» **EXTRACT**
--

Point Blank – January 12
What a “Bettor Better Know’ – Weekend Starting Five
Item: The Hawks, re-visited (did Mike Budenholzer already have a Master’s Degree?)
There has not been a worse take on this page in any sport than a breakdown of the Hawks a month ago, noting that a soft opening schedule had paved the way for much of their early success, and that once the quality of opposition increased, the limitations of the personnel would become more visible. That has not happened at all, with Atlanta stepping up to the challenges with aplomb. And in conducting a proper re-examination it sheds some pretty clear light on what the Hawks are doing right, and why it matters in the context of the NBA’s modern era. The best way to envision them is to close your eyes for a moment, adjust your visions of the uniforms, and pretend that you are instead watching the Spurs. Then it makes sense.

--

» **DATASET**

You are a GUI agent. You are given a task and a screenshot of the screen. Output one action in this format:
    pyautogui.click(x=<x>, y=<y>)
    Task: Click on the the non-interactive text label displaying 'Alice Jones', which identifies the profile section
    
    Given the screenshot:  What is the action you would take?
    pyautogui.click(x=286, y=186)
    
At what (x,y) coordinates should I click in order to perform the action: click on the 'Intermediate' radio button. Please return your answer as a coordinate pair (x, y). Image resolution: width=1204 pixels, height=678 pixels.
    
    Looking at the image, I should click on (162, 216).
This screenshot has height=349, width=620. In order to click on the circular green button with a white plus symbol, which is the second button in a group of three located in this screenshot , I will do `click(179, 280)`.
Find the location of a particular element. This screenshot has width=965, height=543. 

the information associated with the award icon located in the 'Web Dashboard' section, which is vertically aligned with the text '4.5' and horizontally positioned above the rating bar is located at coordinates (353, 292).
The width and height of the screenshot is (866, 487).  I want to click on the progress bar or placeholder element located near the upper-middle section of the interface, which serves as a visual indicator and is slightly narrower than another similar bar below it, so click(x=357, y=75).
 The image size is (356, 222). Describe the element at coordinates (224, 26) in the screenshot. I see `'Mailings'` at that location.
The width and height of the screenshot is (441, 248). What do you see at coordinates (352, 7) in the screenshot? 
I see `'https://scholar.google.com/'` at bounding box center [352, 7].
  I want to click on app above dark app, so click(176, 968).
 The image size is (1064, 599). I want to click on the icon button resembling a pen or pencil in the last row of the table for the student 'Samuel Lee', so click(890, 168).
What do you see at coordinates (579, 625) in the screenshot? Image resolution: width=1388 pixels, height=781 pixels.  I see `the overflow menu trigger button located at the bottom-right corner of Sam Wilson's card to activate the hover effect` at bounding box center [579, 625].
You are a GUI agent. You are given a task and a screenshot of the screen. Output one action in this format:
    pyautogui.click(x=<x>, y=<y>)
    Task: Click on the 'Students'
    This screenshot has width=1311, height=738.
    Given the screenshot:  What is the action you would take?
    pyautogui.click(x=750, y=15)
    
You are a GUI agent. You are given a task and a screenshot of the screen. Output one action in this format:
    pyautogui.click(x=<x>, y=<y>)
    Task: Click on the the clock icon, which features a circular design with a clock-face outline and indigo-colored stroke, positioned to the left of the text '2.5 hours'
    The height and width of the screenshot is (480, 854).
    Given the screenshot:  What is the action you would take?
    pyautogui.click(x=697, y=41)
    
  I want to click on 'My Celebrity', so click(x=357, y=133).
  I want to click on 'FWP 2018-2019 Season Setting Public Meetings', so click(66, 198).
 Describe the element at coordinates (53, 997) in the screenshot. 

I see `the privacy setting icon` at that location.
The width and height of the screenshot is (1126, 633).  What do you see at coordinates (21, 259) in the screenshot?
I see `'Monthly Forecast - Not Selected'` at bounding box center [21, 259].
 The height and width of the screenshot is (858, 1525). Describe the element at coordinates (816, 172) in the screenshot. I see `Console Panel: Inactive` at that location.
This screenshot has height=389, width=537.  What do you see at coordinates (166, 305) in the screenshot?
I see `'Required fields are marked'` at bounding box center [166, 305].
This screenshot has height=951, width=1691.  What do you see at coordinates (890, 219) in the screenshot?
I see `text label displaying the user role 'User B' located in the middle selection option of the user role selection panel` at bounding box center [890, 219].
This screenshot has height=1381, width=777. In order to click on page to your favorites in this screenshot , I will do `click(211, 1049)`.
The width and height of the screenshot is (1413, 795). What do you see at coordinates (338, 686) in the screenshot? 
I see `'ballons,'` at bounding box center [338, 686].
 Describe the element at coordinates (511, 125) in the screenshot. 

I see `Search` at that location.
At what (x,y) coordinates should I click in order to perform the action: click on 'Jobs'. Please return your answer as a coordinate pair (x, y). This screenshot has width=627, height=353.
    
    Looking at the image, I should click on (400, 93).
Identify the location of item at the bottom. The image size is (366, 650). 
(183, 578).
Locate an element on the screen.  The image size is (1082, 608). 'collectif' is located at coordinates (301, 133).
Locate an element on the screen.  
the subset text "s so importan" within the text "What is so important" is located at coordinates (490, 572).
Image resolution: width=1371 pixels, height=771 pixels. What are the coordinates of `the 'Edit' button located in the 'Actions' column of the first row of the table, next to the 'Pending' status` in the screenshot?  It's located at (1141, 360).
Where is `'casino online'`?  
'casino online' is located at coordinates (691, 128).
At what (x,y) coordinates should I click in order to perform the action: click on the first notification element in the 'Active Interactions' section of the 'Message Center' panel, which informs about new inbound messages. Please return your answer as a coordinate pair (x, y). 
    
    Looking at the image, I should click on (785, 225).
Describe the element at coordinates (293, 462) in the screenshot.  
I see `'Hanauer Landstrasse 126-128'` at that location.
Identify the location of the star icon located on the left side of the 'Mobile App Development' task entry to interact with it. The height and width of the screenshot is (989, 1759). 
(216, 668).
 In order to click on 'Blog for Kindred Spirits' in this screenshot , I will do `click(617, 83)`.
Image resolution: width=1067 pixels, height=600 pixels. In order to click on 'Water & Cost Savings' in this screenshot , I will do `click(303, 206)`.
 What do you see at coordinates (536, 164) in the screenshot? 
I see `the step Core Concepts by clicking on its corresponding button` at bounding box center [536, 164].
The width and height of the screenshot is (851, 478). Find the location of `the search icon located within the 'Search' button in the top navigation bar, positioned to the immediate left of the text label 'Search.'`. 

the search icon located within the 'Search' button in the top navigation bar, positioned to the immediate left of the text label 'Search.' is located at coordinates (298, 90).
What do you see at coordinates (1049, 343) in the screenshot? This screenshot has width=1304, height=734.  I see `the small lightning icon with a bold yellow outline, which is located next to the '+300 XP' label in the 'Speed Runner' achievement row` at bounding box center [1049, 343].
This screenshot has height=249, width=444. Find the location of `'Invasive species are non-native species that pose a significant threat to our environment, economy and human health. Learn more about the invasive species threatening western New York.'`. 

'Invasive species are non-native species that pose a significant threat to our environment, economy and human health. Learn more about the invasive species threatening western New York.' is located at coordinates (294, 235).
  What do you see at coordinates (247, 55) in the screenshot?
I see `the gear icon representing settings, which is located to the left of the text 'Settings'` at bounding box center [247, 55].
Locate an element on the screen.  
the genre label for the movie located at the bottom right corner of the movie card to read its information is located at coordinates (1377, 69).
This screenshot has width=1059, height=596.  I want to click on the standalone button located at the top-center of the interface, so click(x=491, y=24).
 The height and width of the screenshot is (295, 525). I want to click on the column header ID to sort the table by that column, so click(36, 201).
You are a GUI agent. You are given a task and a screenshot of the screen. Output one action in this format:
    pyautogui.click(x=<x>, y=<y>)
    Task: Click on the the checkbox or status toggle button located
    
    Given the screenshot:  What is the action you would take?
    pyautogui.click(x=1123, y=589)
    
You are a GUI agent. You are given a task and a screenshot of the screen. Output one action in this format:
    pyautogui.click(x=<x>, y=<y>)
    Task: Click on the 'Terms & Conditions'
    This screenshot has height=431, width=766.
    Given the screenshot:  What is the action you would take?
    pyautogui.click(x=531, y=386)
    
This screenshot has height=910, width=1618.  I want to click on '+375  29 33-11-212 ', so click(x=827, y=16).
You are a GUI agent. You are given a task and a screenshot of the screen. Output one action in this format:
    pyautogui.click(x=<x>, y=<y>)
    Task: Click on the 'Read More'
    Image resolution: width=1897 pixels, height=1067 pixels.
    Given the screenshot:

--

» **BRIEF**
According to the column, which team should a viewer pretend to be watching in order to understand the Hawks? Answer from the column alone, not the listing.

» **EXERCISE ANSWER**
The Spurs.